On Monday Sept 10, Anita Roddick passed away. She is the founder of The Body Shop. A body health care shop that focused not only on looking, smelling and feeling good, but on making sure that our decisions do not harm the communities, bodies, and land around us. She participated in the WTO protests in Seattle, she spoke around the world on how business can and has the obligation to be environmentally responsible, and she wrote an amazing book that has inspired countless entrepreneurs to create businesses that make money and take responsibility for leaving this land in better condition than when we found it.

So . . cheers to one great environmentalist, woman, and business leader!

Take care, Renee.

Comments:

Permalink willg [Member] on September 14, 2007 at 19:43
I am sad to hear the news of Anita Roddick. I was part of her advertising campaign for natural or native products to be developed from native-grown (blue-corn) products here in New Mexico. I spent a beautiful day with Anita, her crew, and Cye Gossett, Archaeologist, at Chaco Canyon National Monument, an enormous Anasazi town located in a magic setting in northern New Mexico. Anita loved the sky, the rains, and most of all the double rainbows. I shall remember her crawling through the labyrinth of stone structures at the base of a tall sandstone bluff, she, the British millionaire, mud on her soiled pants and a curious smile of satisfaction, like she had just arrived at some predetermined destination. Her smile lives on...
Avoir Anita...bien vieje
Permalink phys431 [Member] on November 21, 2007 at 13:05
Hello Renne,

I too care about social entrepreneurship and I am making one of my life's goals to challenge economic injustice. Part of making this fight, especially in being in a high-profile organization, and *especially* in being dedicated, is that we need to address these topics. By not addressing the notion that environmentalists want more regulation because executives are not worth responding to sounds like a gotta-vent-to-feel-good response.

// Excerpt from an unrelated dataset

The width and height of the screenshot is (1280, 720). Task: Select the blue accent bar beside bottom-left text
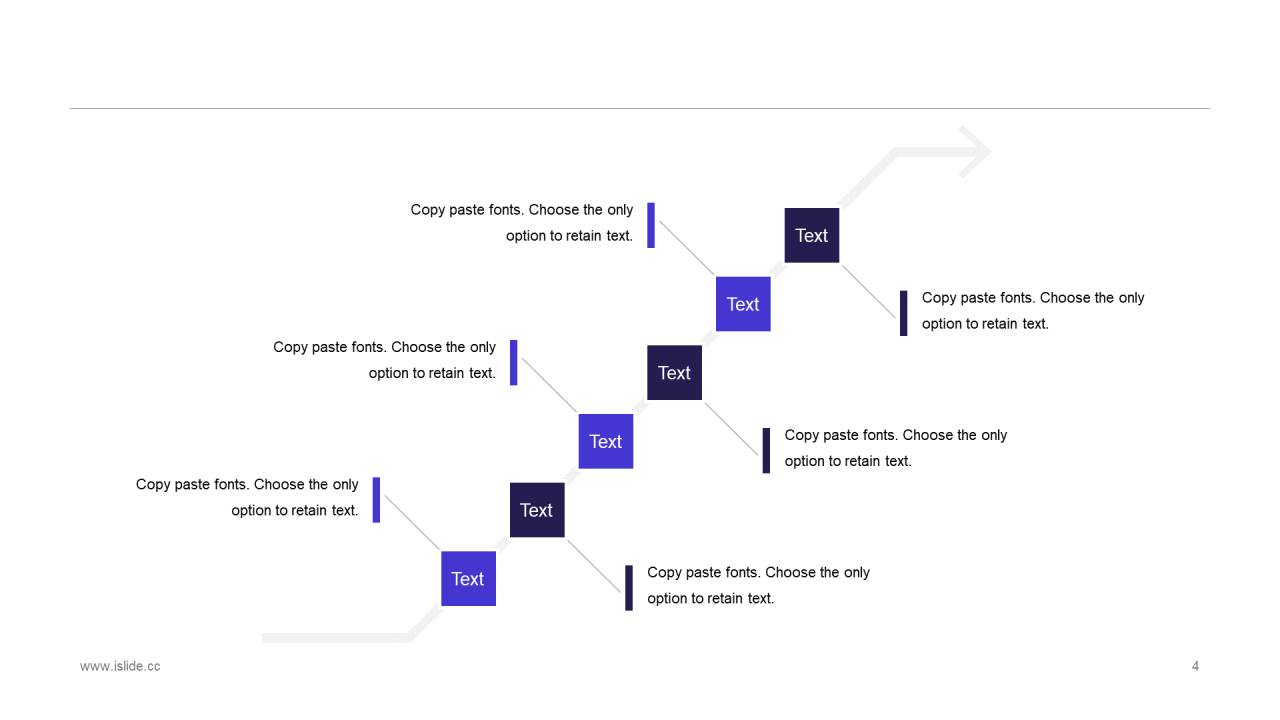pos(377,500)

We do need to vent, but we need to come back with logic and practicality. The exec's and CEO's have it boiled down to dollars and cents, but we have a wonderful arsenal in our disposal: science. Remember, we are dealing with people who have an administrative mind-set, we need to speak their language if we're going to cook their goose.

I have a yahoo 360-deg page where I counter Free Enterprise. Economic competition is one thing, but a capitalist practice exploits the worker and the consumer, reducing their interests to nil. Some people would rather live in their own little world and let the rest rot. These people might not ever change. But I would really like to involve myself in changing things. Peace!